TASK STATEMENT: Reproduce the text lines of the material below verbatim, leaving out the pictures.
=====
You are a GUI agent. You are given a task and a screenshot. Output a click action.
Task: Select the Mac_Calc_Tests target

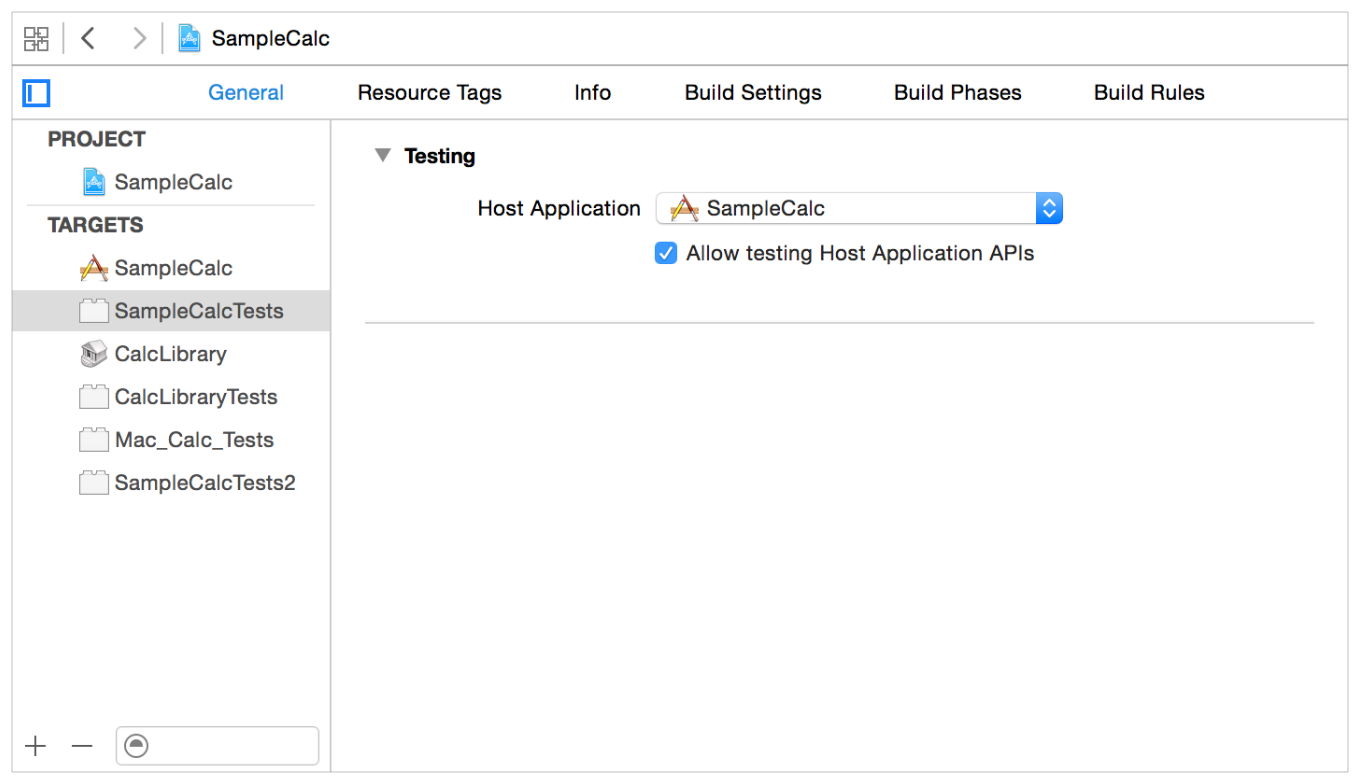point(193,440)
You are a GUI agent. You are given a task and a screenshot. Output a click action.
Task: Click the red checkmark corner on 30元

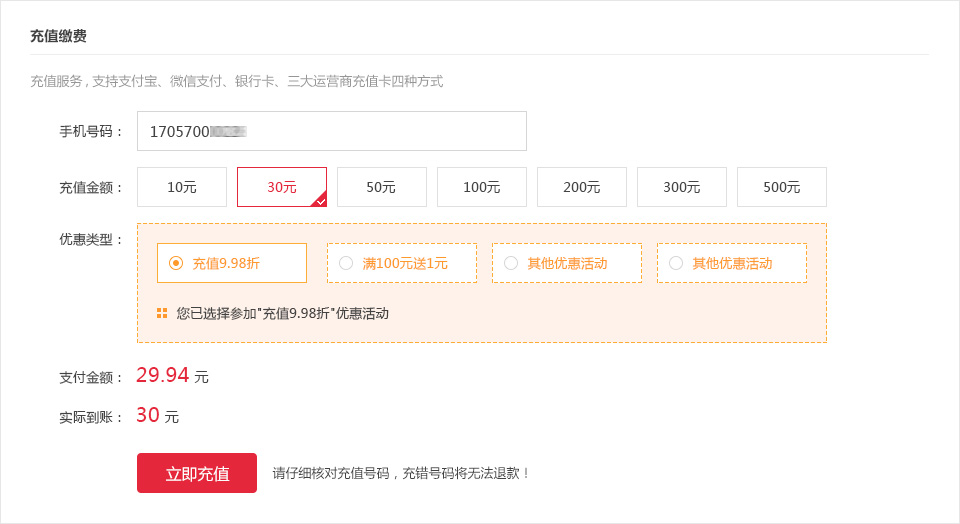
=====
FULL RESPONSE:
You are a GUI agent. You are given a task and a screenshot. Output a click action.
Task: Select the Mac_Calc_Tests target

point(193,440)
You are a GUI agent. You are given a task and a screenshot. Output a click action.
Task: Click the red checkmark corner on 30元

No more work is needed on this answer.